Even as Delhi reels under a power shortage and states like Tamil Nadu and Uttar Pradesh grapple with huge peak power deficit,
Gujarat is flaunting its 24x7 electricity supply. And why not? The state successfully wiped out a peak power deficit as high as 25% in less than a decade. This was achieved through simple reforms that other states have failed to adopt. A supply system which ensures single-phase electricity supply to the subsidised agricultural consumers and a three-phase one to other consumers in the rural areas—under the state’s
Jyotigram scheme—ensures there is no leakage. The state restructured its power companies into seven entities with specific responsibilities to bring in efficiency. This includes four distribution and a power-trading company. Facilitating private sector participation raised power generation. Generation capacity in the state has gone up by more than two and a half times with the share of the private sector going up from 25% to more than 60%. Gujarat’s distribution companies are making profits while those of the other states stare at huge losses—these stood at a whopping R2.4 lakh crore at the end of FY12. Take any parameter for power, and the state has an impressive record. Per-capita consumption of electricity at 1,663 kWh in Gujarat as compared to the all-India figure of 884 kWh, is better than even Haryana and Delhi, and rural electrification in the state is close to 99% as against the national penetration of 93.8%.

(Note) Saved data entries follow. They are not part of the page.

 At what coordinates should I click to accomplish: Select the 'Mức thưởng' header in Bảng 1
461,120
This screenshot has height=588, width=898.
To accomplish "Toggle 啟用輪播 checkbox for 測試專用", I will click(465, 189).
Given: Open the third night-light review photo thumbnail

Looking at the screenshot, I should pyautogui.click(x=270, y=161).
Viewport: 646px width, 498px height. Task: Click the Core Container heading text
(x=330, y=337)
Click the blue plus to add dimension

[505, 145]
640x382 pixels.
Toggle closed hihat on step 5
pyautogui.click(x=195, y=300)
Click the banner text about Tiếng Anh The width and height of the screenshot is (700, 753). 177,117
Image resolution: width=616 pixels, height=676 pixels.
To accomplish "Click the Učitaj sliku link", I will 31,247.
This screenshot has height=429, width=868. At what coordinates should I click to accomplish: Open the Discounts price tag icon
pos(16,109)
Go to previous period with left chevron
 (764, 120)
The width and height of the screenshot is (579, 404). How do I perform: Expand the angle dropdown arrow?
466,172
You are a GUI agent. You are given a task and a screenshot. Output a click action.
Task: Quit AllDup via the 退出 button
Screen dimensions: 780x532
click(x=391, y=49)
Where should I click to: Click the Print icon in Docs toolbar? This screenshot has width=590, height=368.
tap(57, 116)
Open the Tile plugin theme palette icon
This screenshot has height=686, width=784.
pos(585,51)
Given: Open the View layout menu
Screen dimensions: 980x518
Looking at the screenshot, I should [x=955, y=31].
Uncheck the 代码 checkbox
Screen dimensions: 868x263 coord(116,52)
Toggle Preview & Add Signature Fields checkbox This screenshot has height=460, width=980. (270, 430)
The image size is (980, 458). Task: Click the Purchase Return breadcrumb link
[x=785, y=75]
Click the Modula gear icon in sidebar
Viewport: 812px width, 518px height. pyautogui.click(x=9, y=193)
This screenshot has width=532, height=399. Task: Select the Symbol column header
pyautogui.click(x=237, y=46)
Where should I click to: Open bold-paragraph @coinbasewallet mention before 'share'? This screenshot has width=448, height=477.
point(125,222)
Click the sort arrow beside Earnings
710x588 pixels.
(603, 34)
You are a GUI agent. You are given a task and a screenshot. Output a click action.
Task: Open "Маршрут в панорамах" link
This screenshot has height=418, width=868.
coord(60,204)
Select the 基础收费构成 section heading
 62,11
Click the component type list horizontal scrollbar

Starting with the segregation of subsidised and non-subsidised consumers and their supply lines to fixing of cost-reflective tariffs and reduction in T&D losses to sale of surplus power to other states, Gujarat has undertaken all the reform measures in the book. The average tariff in the state in FY12 was 422 paise/kwh while the all-India average was 387. And in terms of recovery, it was only behind Sikkim and Maharashtra—at 92.8%—while the all-India average was just 66%. The T&D losses in Gujarat have also been a much lower 18% as compared to the national 24%. Its cost of power supply, at 495.54 paise per kWh, in FY14 was only above Chattisgarh among the 22 major states. Armed with a working model, Narendra Modi now needs to spread Jyotigram across the country.